The court then ordered that the Trust must be dissolved. The defendants appealed to the Supreme Court.

==Intervening Supreme Court Motion Picture Patents decision==

After the district court tried this case, several developments in case law adversely affected MPPC's position. In 1913 in Bauer & Cie. v. O'Donnell, the Supreme Court held that a patentee could not use its patent to fix resale prices. Later, in October 1914, Congress passed the Clayton Act, making it an antitrust violation to sell goods on the condition that the buyer not deal in the goods of another seller. These were two of MPPC's practices.

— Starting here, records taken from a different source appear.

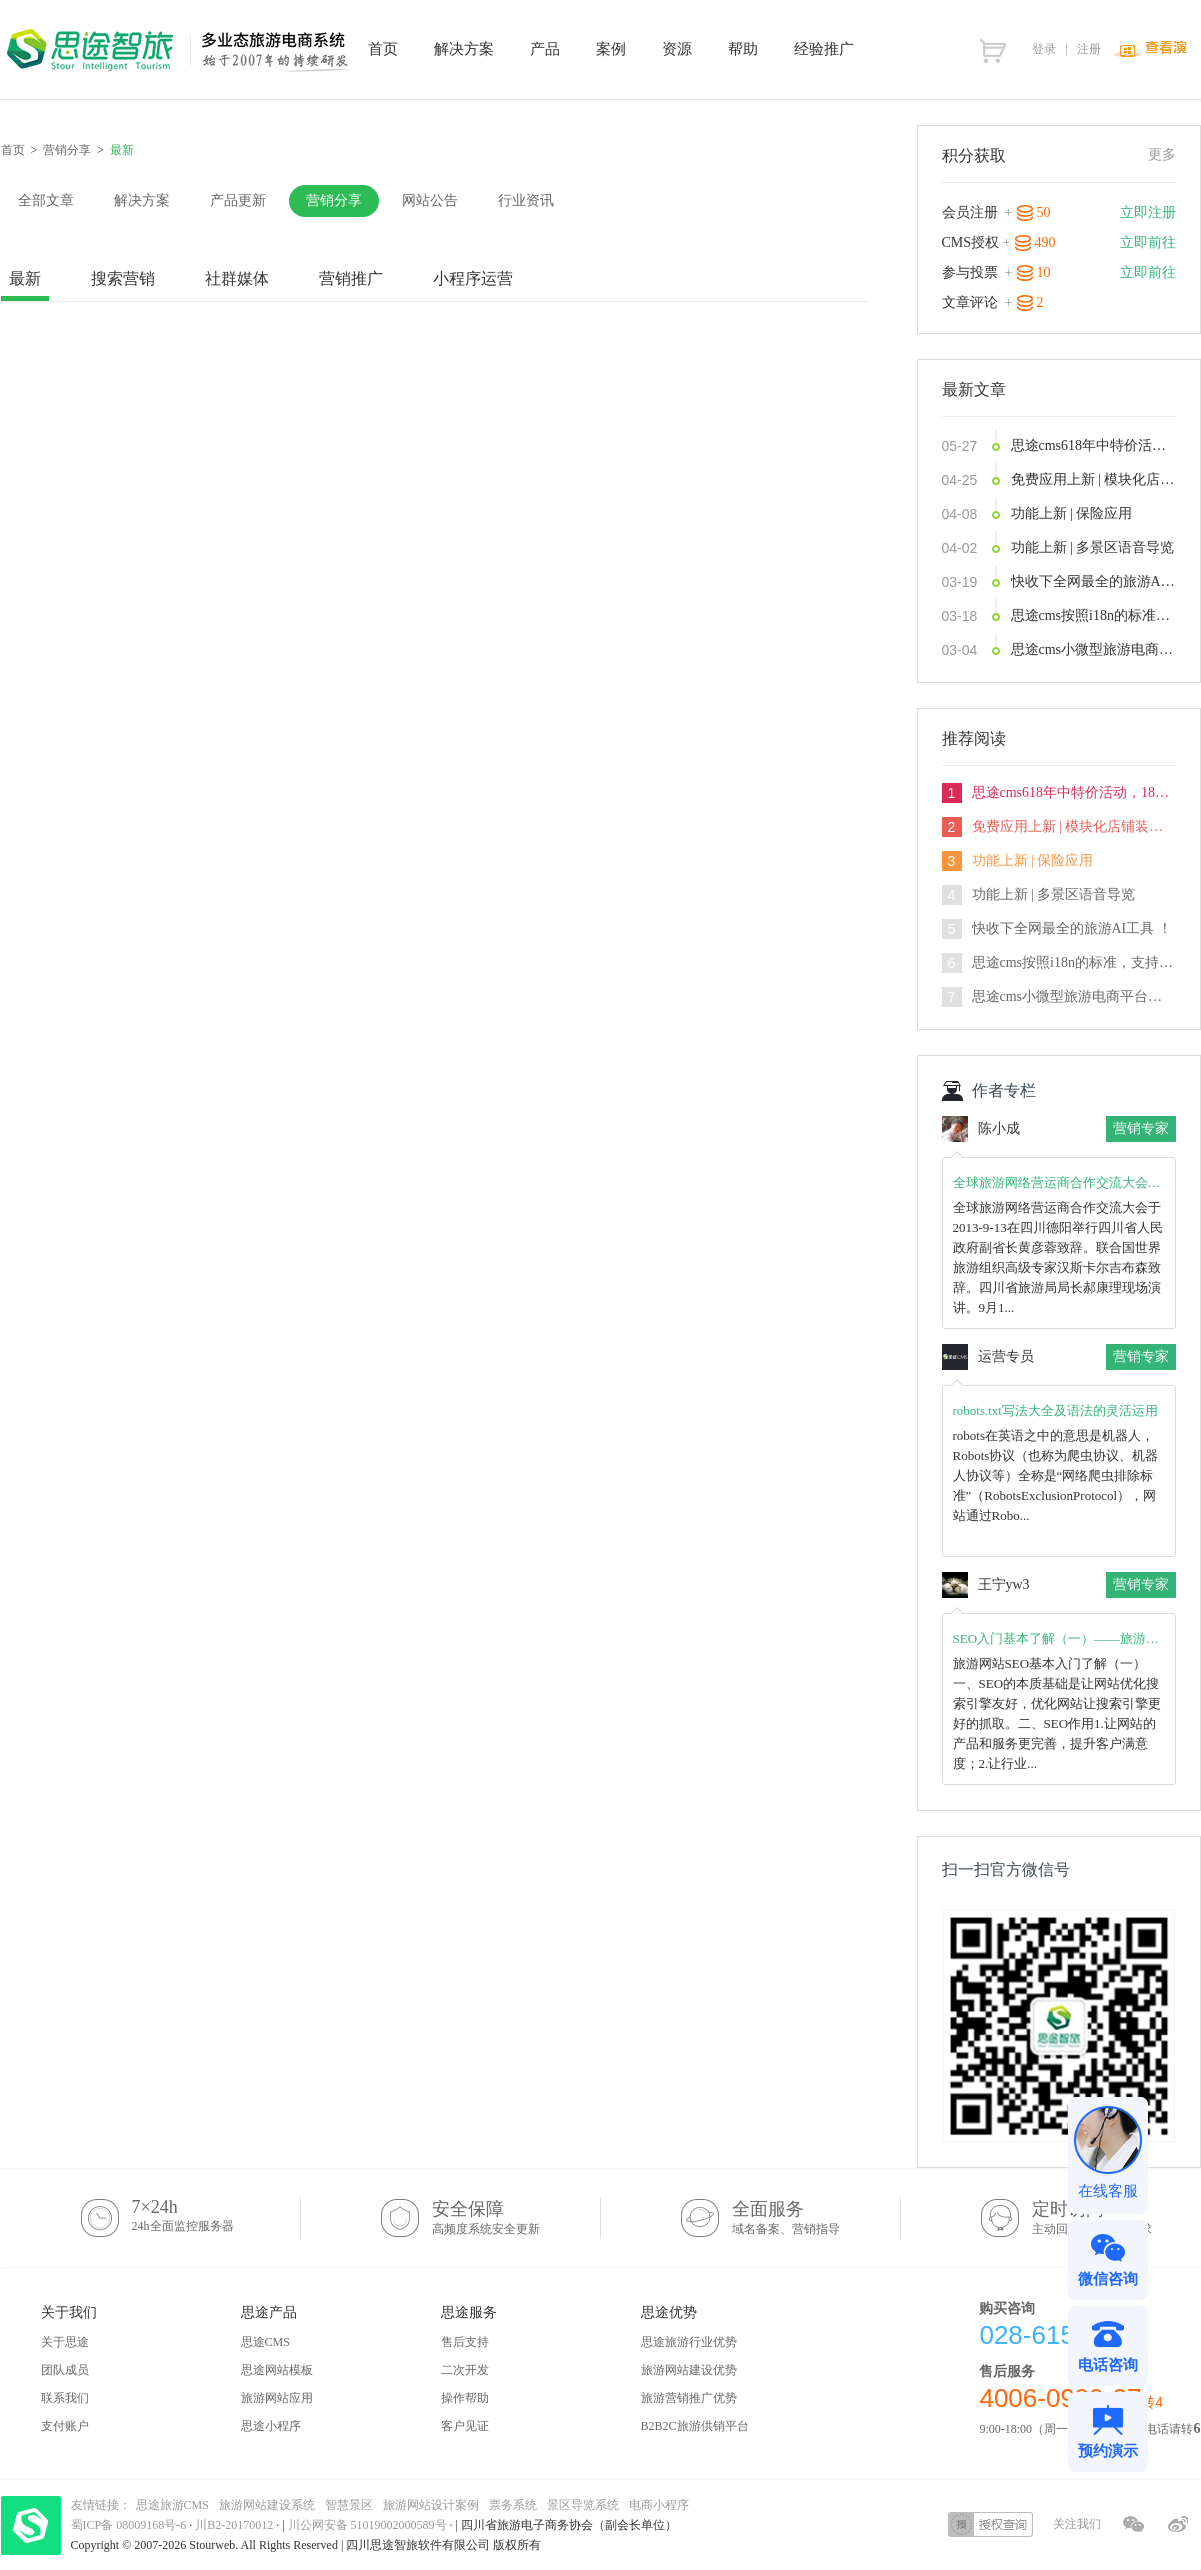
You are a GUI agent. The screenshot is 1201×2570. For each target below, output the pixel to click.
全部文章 (46, 200)
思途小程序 (271, 2426)
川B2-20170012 (235, 2525)
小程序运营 (473, 278)
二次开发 (465, 2370)
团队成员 (65, 2370)
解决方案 (142, 200)
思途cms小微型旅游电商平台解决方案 (1093, 649)
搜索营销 (123, 278)
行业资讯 (526, 200)
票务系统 (513, 2505)
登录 (1044, 49)
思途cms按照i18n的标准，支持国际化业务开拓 (1093, 615)
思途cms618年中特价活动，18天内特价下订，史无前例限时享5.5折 (1093, 445)
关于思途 (65, 2342)
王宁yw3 (1004, 1584)
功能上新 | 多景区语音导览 (1093, 547)
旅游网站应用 (277, 2398)
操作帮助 (465, 2398)
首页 (13, 150)
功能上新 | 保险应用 (1072, 513)
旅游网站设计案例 (431, 2505)
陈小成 (999, 1128)
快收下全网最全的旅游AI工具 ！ (1093, 581)
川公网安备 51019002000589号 (367, 2525)
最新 (25, 278)
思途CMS (265, 2342)
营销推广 (351, 278)
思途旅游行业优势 (689, 2342)
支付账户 (65, 2426)
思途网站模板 (277, 2370)
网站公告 (430, 200)
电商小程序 (659, 2505)
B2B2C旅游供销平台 (695, 2426)
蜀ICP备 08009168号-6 (130, 2525)
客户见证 (465, 2426)
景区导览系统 (583, 2505)
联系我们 (65, 2398)
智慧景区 (349, 2505)
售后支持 (465, 2342)
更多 (1162, 154)
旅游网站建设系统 (267, 2505)
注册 (1089, 49)
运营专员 (1006, 1356)
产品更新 (238, 200)
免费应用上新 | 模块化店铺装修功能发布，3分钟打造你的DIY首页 (1093, 479)
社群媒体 (237, 278)
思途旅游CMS (172, 2505)
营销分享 (67, 150)
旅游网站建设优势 (689, 2370)
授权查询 (990, 2524)
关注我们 (1077, 2524)
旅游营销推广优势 (689, 2398)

In addition, in Motion Picture Patents Co. v. Universal Film Mfg. Co., MPPC sued a licensee, Universal, to which MPPC had sold a film projector subject to the licensee's promise that only MPPC's films would be used in the machine. Because another company's films were subsequently used with the machine, MPPC sued for patent infringement. The district court dismissed the complaint. The Second Circuit affirmed in 1916, holding: "If the prohibitions of the Clayton Act mean anything at all, this case falls within them, and the restrictions as to use of films other than complainant's with the projecting machines are therefore void." In 1917 the Supreme Court affirmed this ruling in Motion Picture Patents Co. v. Universal Film Mfg. Co. Finally, in January 1918, the Latham Loop patent was held invalid, removing the keystone of MPPC's patent structure.

These rulings made it clear that it was futile for MPPC to pursue its Supreme Court appeal of the case, and in June 1918 MPCC stipulated with the government to a dismissal of the appeal.